Historisch varieerde de mate van slavernij sterk. Onder het ‘totalitaire’ regime van de Egyptische farao’s waren er nauwelijks slaven (de piramiden werden vooral door betaalde arbeiders gebouwd), maar in het ‘democratische’ Athene van de 5e eeuw v.C. was naar schatting een kwart van de bevolking slaaf.
Hedendaagse slavernij
Slavernij komt ook nu nog voor. Anti-Slavery International noemt een aantal van ten minste 40 miljoen mensen die in een vorm van moderne slavernij leven. In zijn boek Disposable People (1999) beschrijft de Britse deskundige Kevin Bales de slavernij in de moderne wereld. Hij omschrijft twee algemene vormen van slavernij. De ‘oude’ slavernij was gebaseerd op bezit dat wettelijk werd erkend en op het onderscheid naar etnische en raciale kenmerken. Tot slaaf gemaakten waren duur en de relaties tussen hen en de slavenbezitters waren vaak voor lange tijd, soms van generatie op generatie.
De ‘nieuwe’ slavernij daarentegen is niet gebaseerd op officieel bezit, maar op andere wettige documenten, zoals contracten en schulden. Deze hedendaagse tot slaaf gemaakten zijn goedkoop, er is snel van hen af te komen, en het zijn eerder armen, kwetsbaren en ontheemden dan mensen met een bepaalde huidskleur of uit een bepaalde etnische groepering.
De hedendaagse slavernij omvat:
- ‘Pure’ slavernij van een mens die aan een meester is verkocht en geen rechten heeft.
- Schuldslavernij, gedwongen tewerkstelling bij een bepaalde meester vanwege eerdere, soms voor de geboorte van de werker ontstane schuld of contractuele verplichting.
- Dwangarbeid met het oog op productie, in onder meer gevangenissen, werkkampen en krijgsgevangenschap.
- Gedwongen werk en uitbuiting in de prostitutie, vooral jonge kinderen en slachtoffers van mensenhandel.
- Werk onder dwang en in onmenselijke omstandigheden tegen geen of ongeregelde betaling, zoals minderjarige meisjes die in Chinese fabrieken worden ‘opgesloten’ en wier loon wordt achtergehouden.
- Gedwongen werk en opsluiting voor huishoudelijke werksters, een praktijk die in het Midden-Oosten maar bijvoorbeeld ook in Europese hoofdsteden voorkomt.
- Gedwongen huwelijken.
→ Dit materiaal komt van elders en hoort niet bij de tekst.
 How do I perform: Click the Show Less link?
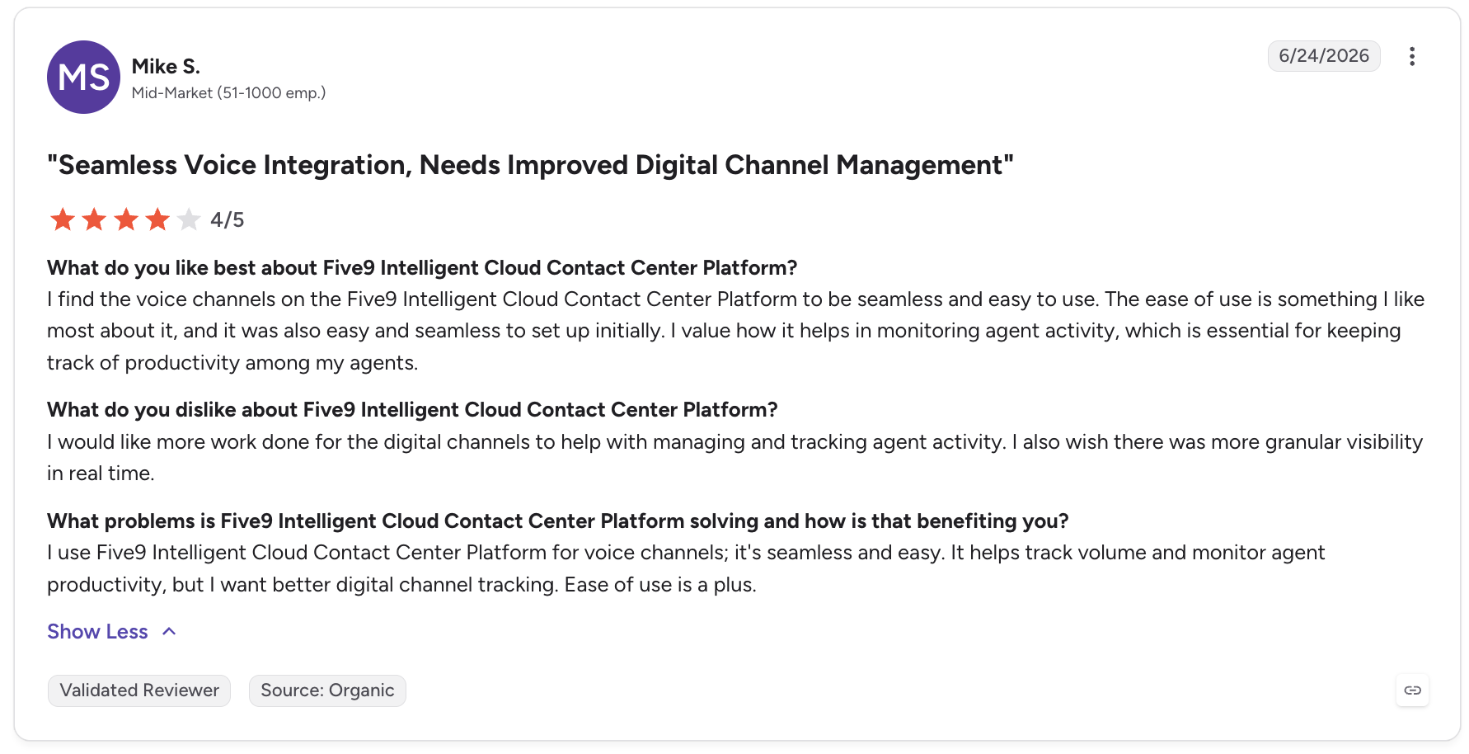point(97,632)
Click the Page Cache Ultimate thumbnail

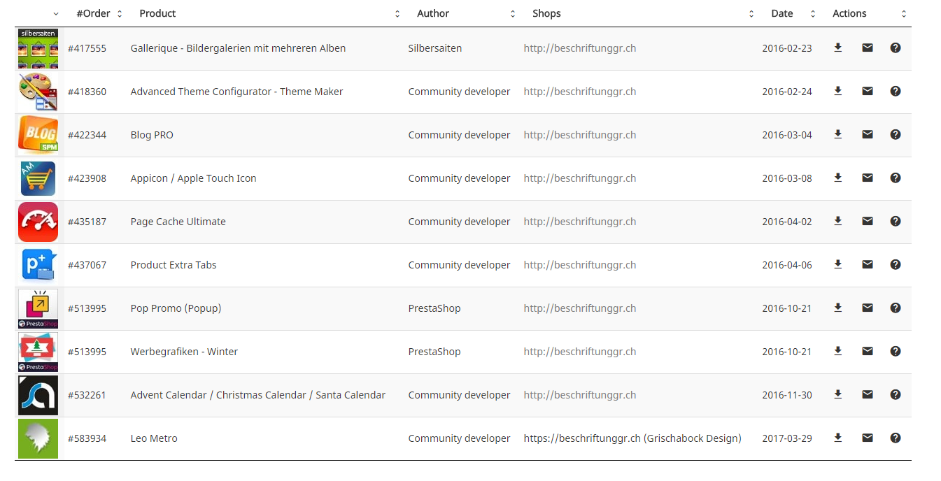(38, 222)
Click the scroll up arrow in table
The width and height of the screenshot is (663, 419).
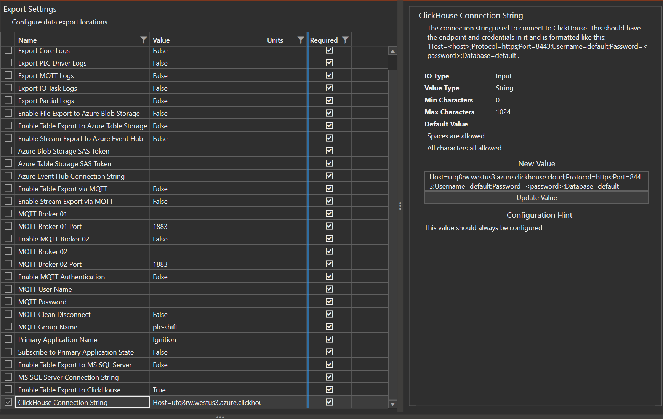392,51
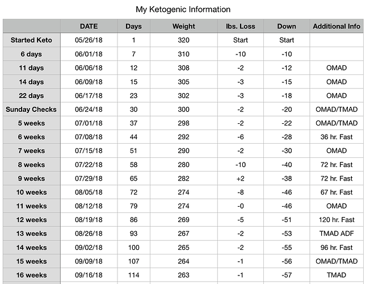
Task: Click the +2 lbs. Loss cell
Action: [241, 178]
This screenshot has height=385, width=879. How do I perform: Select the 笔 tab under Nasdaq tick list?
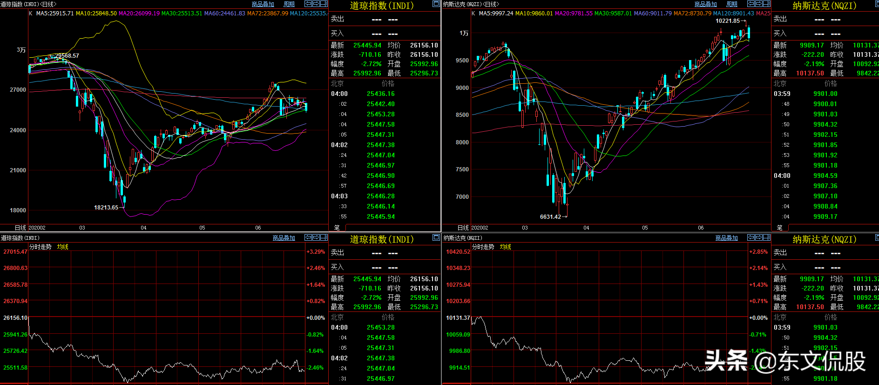[780, 228]
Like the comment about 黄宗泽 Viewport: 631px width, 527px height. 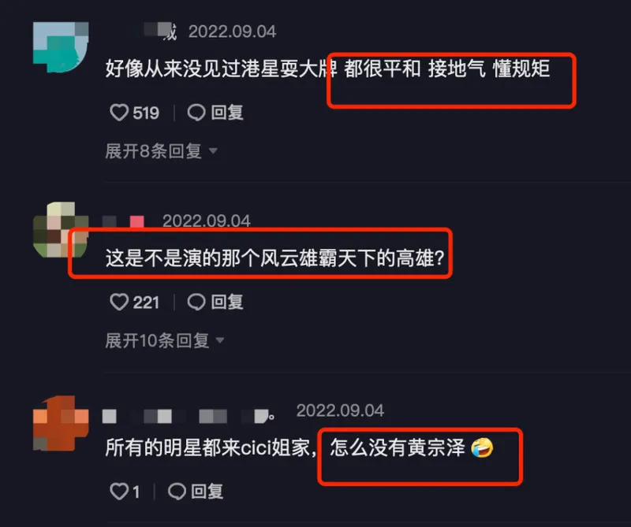point(119,492)
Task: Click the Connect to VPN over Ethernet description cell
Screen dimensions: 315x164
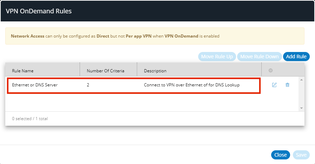Action: click(192, 85)
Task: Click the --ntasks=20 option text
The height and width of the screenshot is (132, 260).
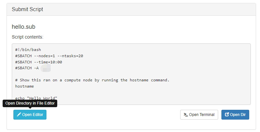Action: [x=70, y=56]
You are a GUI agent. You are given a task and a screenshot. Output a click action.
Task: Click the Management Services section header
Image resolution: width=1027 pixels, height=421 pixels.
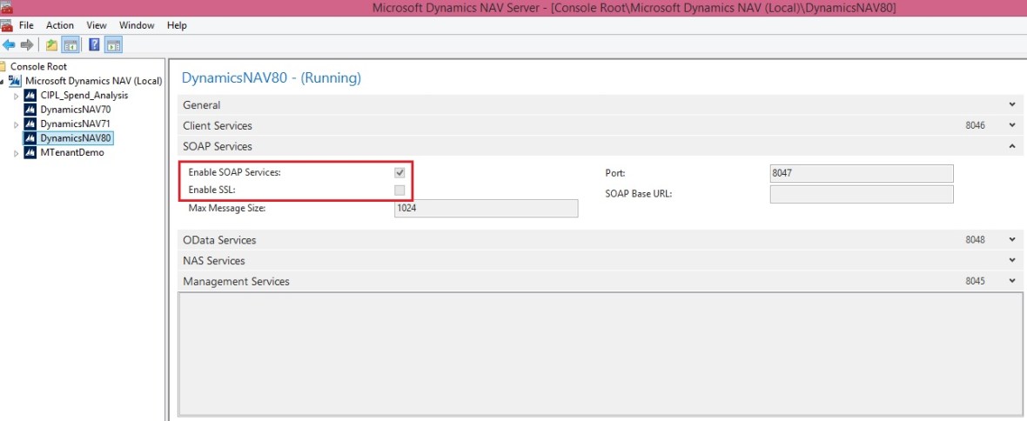click(236, 282)
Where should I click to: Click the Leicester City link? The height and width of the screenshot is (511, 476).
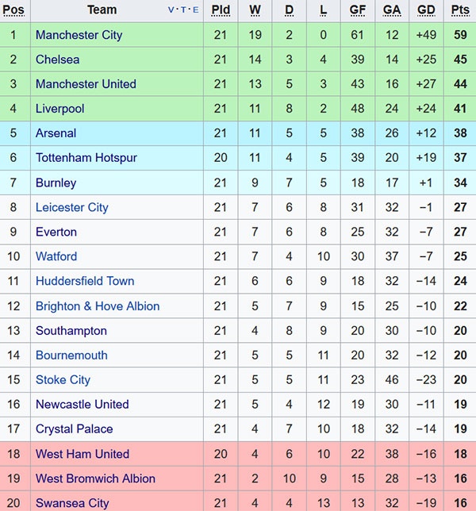tap(71, 207)
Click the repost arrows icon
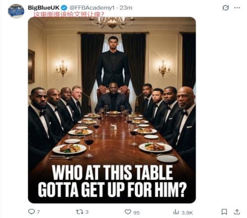This screenshot has height=218, width=247. click(x=80, y=212)
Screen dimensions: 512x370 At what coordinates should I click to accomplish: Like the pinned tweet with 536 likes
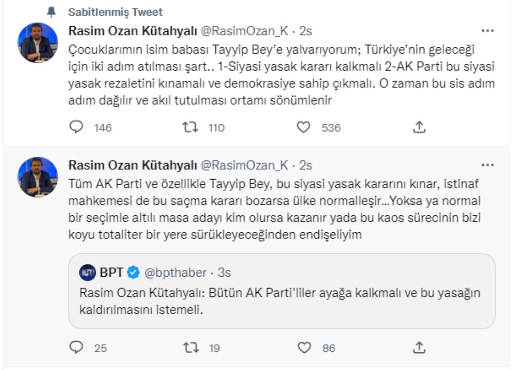pyautogui.click(x=303, y=128)
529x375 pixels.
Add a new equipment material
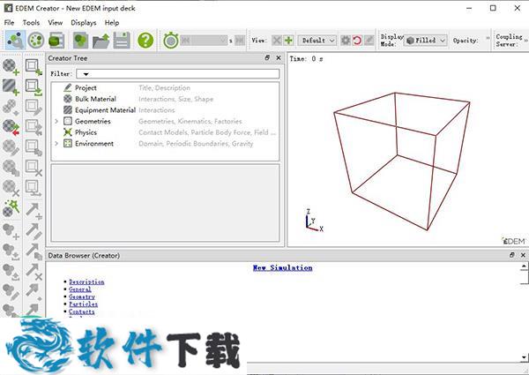11,86
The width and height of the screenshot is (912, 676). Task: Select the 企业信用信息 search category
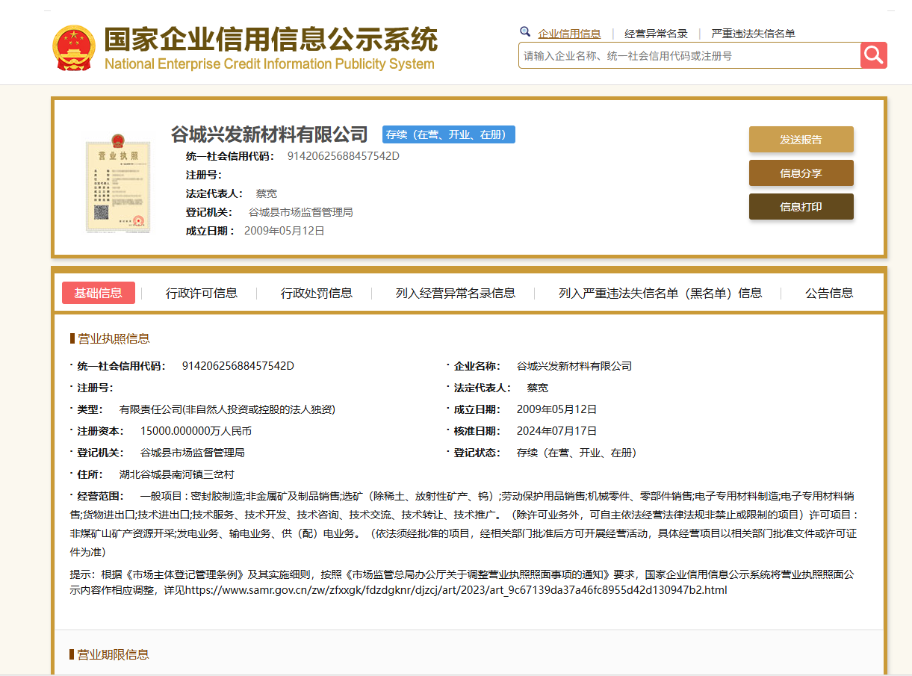[x=569, y=34]
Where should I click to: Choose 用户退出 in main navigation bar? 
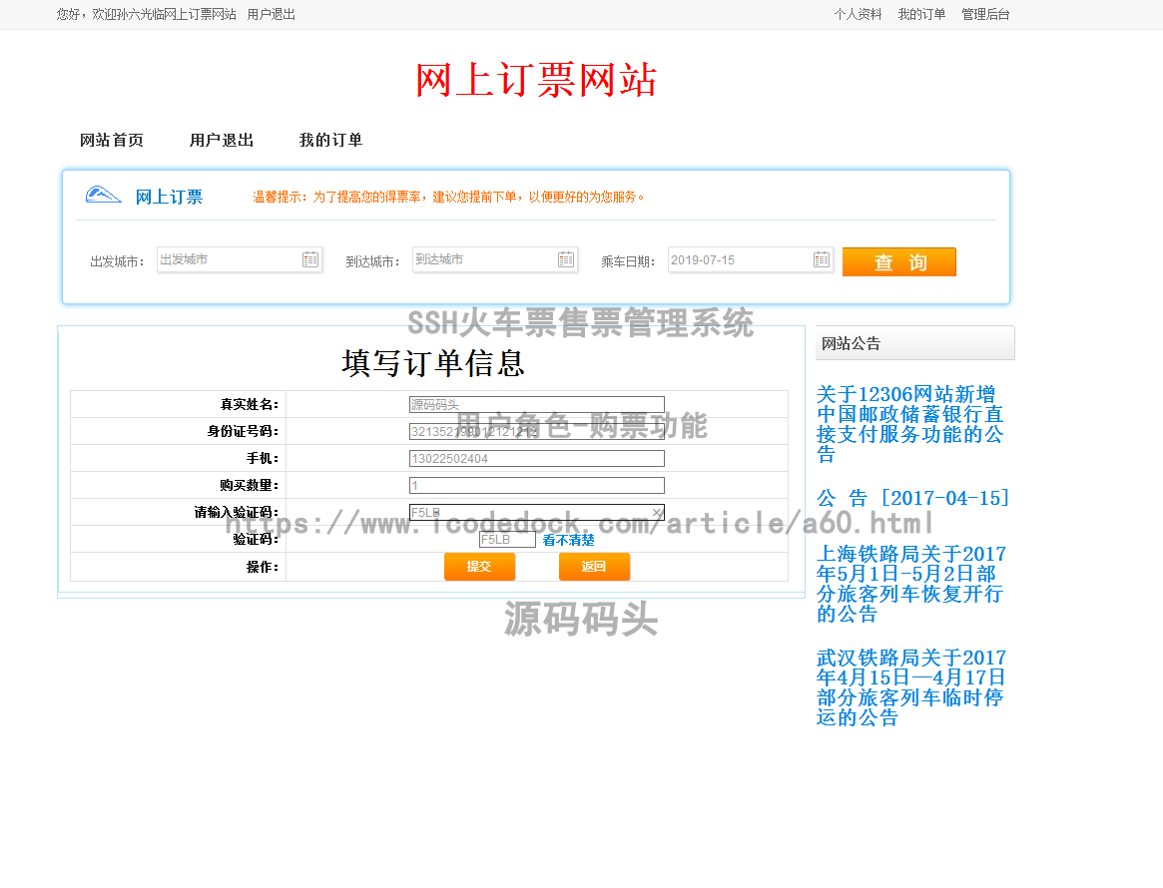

Wanneer iemand tegen zijn wil is getrouwd en niet kan vertrekken. De meeste kindhuwelijken kunnen als slavernij worden beschouwd.
De organisatie Walk Free schat dat 40,3 miljoen mensen slachtoffer zijn van moderne slavernij en dat van hen 71 procent vrouw is en 29 procent man. Van de slachtoffers van moderne slavernij verrichten 24,9 miljoen mensen gedwongen arbeid, onder wie 4,3 miljoen kinderen, en zijn 15,4 miljoen mensen slachtoffer van een gedwongen huwelijk.
De top 10 van landen waar moderne slavernij met meest voorkomt bestaat volgens Walk Free uit 1. Noord-Korea, 2. Eritrea, 3. Burundi, 4. Centraal Afrikaanse Republiek, 5. Afghanistan, 6. Mauritanië, 7. Zuid-Sudan, 8. Pakistan, 9. Cambodja en 10. Iran.
Slavernij: Amnesty’s visie
Amnesty International ijvert voor het uitbannen van alle vormen van slavernij en van arbeid die in op slavernij gelijkende omstandigheden moet worden gedaan, bijvoorbeeld in werkkampen, in de prostitutie of in huishoudelijke arbeid.